-- Begin Data entries --

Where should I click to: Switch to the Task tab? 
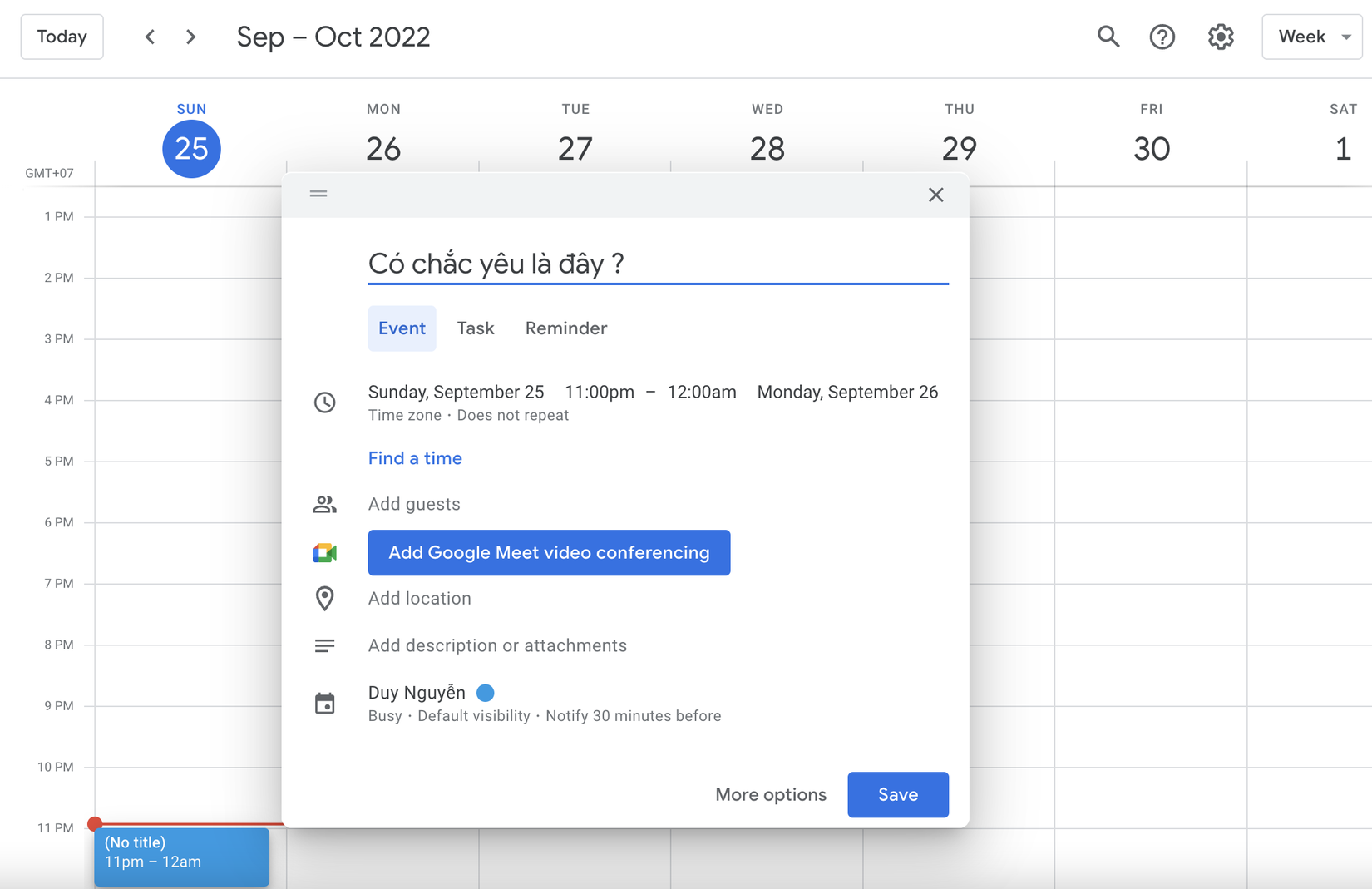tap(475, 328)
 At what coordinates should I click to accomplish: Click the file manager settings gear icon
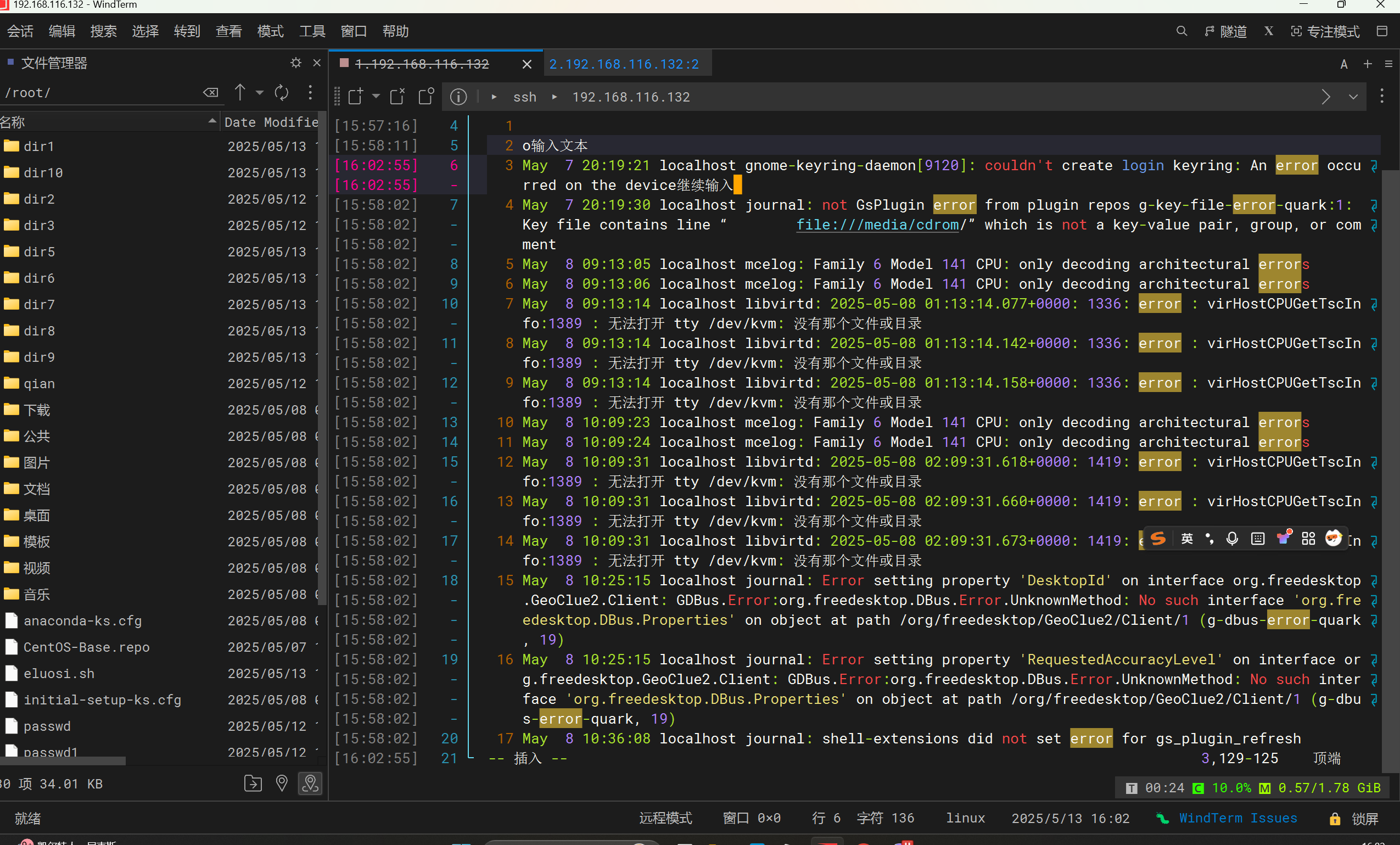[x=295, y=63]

-- End Data entries --
-- Begin Data entries --

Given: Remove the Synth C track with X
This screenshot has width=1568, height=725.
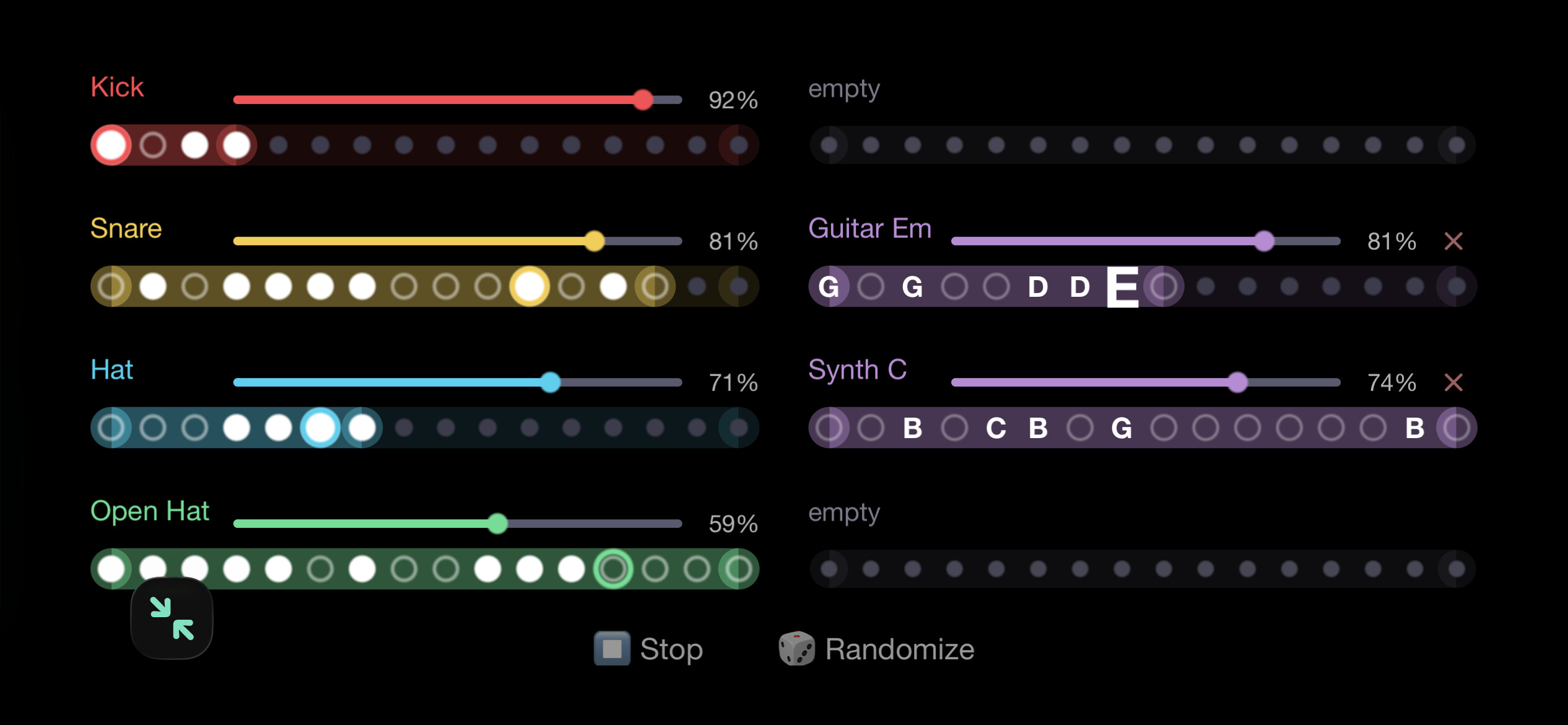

-- End Data entries --

§ Aim of the task
Copy the rows exactly, starting at the line containing "Where should I" and ending with the line containing "[x=295, y=63]", both included. Leave the pictures out of your answer.

§ Exercise answer
Where should I click to: Switch to the Task tab? 
tap(475, 328)
 At what coordinates should I click to accomplish: Click the file manager settings gear icon
[x=295, y=63]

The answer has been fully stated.